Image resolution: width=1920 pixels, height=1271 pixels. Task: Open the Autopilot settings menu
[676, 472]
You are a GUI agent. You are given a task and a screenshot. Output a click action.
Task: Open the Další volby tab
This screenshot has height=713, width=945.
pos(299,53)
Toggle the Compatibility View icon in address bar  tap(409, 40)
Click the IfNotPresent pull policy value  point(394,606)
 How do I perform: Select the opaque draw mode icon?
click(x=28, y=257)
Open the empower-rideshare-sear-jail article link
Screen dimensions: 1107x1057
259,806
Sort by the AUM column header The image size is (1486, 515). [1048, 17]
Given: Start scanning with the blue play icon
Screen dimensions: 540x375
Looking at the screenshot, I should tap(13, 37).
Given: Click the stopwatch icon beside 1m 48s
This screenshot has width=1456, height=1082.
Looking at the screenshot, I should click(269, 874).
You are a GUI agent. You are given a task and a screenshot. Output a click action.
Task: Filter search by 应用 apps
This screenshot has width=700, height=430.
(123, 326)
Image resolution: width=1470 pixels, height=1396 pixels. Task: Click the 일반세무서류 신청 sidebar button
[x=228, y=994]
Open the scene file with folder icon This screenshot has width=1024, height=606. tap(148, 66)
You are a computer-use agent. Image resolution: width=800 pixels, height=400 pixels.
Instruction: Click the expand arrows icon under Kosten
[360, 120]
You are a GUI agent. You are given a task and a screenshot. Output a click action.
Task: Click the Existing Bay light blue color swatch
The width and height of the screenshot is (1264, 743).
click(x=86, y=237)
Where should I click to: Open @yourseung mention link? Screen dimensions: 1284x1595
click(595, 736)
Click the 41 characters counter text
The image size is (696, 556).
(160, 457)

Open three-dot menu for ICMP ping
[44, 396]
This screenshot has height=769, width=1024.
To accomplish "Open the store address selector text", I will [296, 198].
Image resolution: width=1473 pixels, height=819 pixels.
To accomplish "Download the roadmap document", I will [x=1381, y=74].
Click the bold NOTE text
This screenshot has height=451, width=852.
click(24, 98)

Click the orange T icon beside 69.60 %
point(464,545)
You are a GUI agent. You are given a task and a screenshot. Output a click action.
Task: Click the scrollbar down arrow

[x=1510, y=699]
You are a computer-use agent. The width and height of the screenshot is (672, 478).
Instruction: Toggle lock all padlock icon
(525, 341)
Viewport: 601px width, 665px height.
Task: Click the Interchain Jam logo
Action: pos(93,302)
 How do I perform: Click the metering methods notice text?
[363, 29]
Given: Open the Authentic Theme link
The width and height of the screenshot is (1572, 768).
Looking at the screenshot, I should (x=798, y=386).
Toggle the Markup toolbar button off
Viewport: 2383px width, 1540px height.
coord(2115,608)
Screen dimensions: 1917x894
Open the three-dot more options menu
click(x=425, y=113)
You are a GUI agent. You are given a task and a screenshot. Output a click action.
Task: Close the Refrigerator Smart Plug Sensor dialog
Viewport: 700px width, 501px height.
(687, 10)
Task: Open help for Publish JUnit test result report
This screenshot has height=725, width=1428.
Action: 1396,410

[PROBLEM STATEMENT]
Search the entries for the string "computer" and collect each line that has it.

[RESPONSE TO THE TASK]
You are a computer-use agent. Image resolution: width=800 pixels, height=400 pixels.
You are a computer-use agent. The width and height of the screenshot is (672, 478).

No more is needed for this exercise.